Story & Photo By Stan Wawer
My heart started to work its way into my throat as I descended the narrow path that lead to Long House cliff dwelling in Mesa Verde National Park. I stayed as close as I could to the cliff walls without hugging them. One false step and I would drop thousands of feet without any chance of doing a tuck and roll at the bottom, brushing myself off and walking away.
It’s a wonder how a civilization could build these dwellings without modern tools and then go about their daily lives hovering 5,000 feet above the canyon floor. Mesa Verde is an extraordinary record of the ancestral Puebloans (once known as the Anasazi), who made this place their home for more than 750 years, from A.D. 550 to A.D. 1300 before disappearing to who knows where.
“Someone on a tour once wondered why they lived in the cliffs and didn’t go to Mexico and fish,” said our Long House guide, Ranger Kathleen Whitacre. The Puebloans were farmers, not fishermen. They would have no concept of the sea, let alone any area outside Mesa Verde.

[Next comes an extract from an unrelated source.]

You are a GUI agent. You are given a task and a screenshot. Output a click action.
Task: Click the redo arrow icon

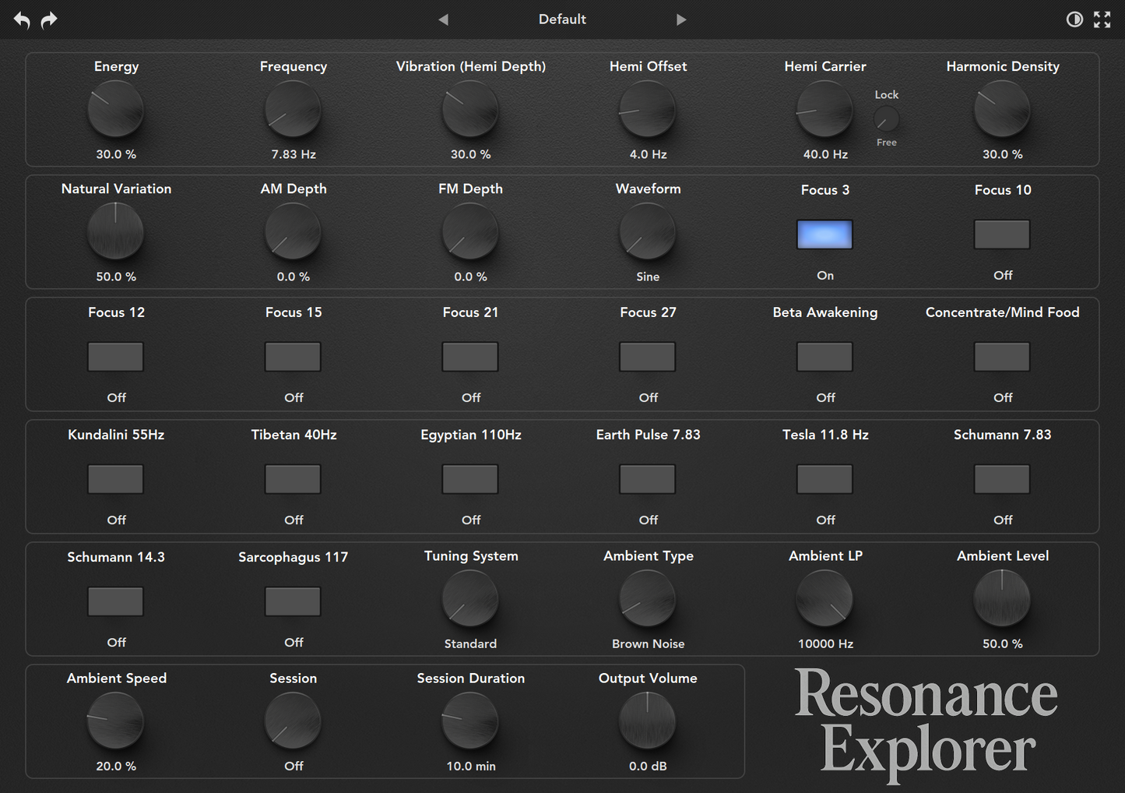coord(48,19)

Mesa Verde National Park is even remote by today’s standards. It sits in the southwest corner of Colorado near the famous Four Corners region where four states — Arizona, Colorado, New Mexico and Utah — connect. President Teddy Roosevelt established Mesa Verde as a national park on June 26, 1906 to “preserve the works of man.”
Mesa Verde is more than 52,000 acres, with the National Park Service preserving and protecting nearly 5,000 archeological sites. That includes 600 cliff dwellings and more than 3 million objects and archives.

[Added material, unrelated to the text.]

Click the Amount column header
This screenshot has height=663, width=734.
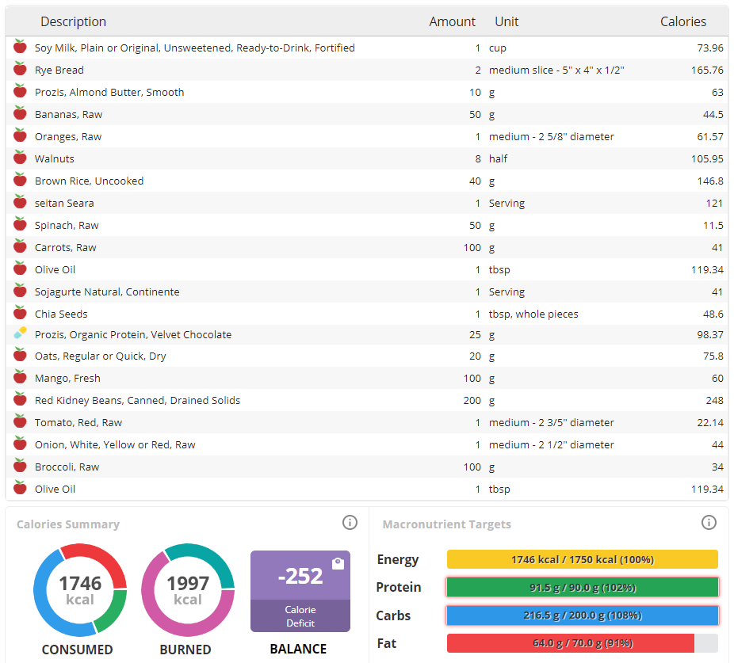(x=452, y=22)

The Long House tour is $3 per person regardless of age and lasts about one and a half hours. It’s located on Wetherill Mesa, about a 45-minute drive from Far View Visitor Center. You climb three ladders — two of 15 feet and one of 4 feet. It is a 3/4-mile round trip hike with a 130-foot elevation gain to the exit. The National Park Service classifies the tour as strenuous. It’s not so much the walk down to Long House; it’s the walk back up. The day I did it with my son and 5-year-old granddaughter, it was August and the temperature was pushing the 100-degree mark. It added to my respect for the Puebloans.
Cliff House and Balcony House are two other outstanding cliff dwelling tours. Balcony House is really an adventure with its 32-foot ladder to enter the dwelling, 12-foot-by-18-inch wide tunnel, a 60-foot climb along an open rock face and two 10-foot ladders to exit. Phew! It’s scary just writing about it.

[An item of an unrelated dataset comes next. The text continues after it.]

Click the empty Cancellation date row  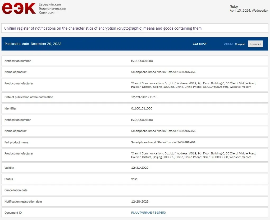[x=135, y=190]
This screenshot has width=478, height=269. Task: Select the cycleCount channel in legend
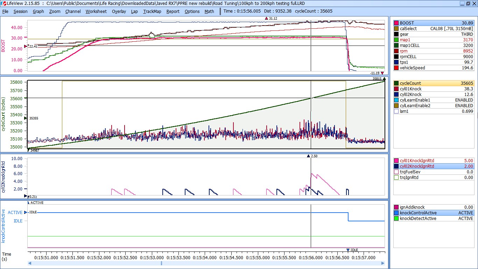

Tickets for all these guided tours are $3 and are purchased at the Far View Visitor Center. Spruce Tree House is self-guided. There are no ladders or steps on the paved trail that descends 100 feet with steep grades. Four benches are available for the strenuous return trip. My philosophy? Walk a little, rest a little. Mesa Verde also has a number of self-guided activities.
“Ancestral Puebloans grew crops and hunted game on the mesa tops,” Whitacre said as she held up a metate, a ground stone tool used for processing grain and seeds. “They reached their fields by hand-and-toe-hold trails pecked into the canyon walls.”
The cliff dwellings have stood the test of time. As I walked through the well-preserved Long House, it was easy to envision what life must have been like for these people. One thing is certain, the Ancestral Puebloans were adept at building and skillful at making a living from a difficult land.
“Using nature to advantage, Ancestral Puebloans built their dwellings beneath the overhanging cliffs,” Whitacre explained. “Their basic construction material was sandstone that they shaped into rectangular blocks about the size of a loaf of bread. The mortar between the blocks was a mix of dirt and water.”
Living rooms averaged about 6 feet by 8 feet and isolated rooms in the rear and on the upper levels were generally used for storing crops. Their only domestic animals were dogs and turkeys. The turkey was an all-around “pet,” providing food, feathers used in weaving and bones used for tools.
The Ancestral Puebloans left no written history making it difficult to know the entire story of their civilization. “Fortunately,” Whitacre said. “Ancestral Puebloans tossed their trash close by. Scraps of food, broken pottery and tools, anything not wanted, went down the slope in front of their dwellings. Much of what we know about daily life here comes from these garbage heaps.”
If you go
Far View Lodge is the only indoor accommodations in the park. It closes each year in late October. For more information and prices, go to www.visitmesaverde.com. Morefield Campground, which also closes in October, has a camp store, café, RV and tent camping, showers, laundry and fuel. A number of accommodations are available in Cortez in the late fall, winter and early spring.
Getting there
Mesa Verde National Park is about 750 miles and 12 hours from Los Angeles via the Foothill (210) Freeway east to the Ontario (15) Freeway north (toward Las Vegas) to Interstate 40 east through Flagstaff and on to Cortez. You might want to include stops at Monument Valley and Four Corners as long as you are in the area.
All information is accurate at the time of publication but prices, dates and other details are all subject to change. Confirm all information before making any travel arrangements.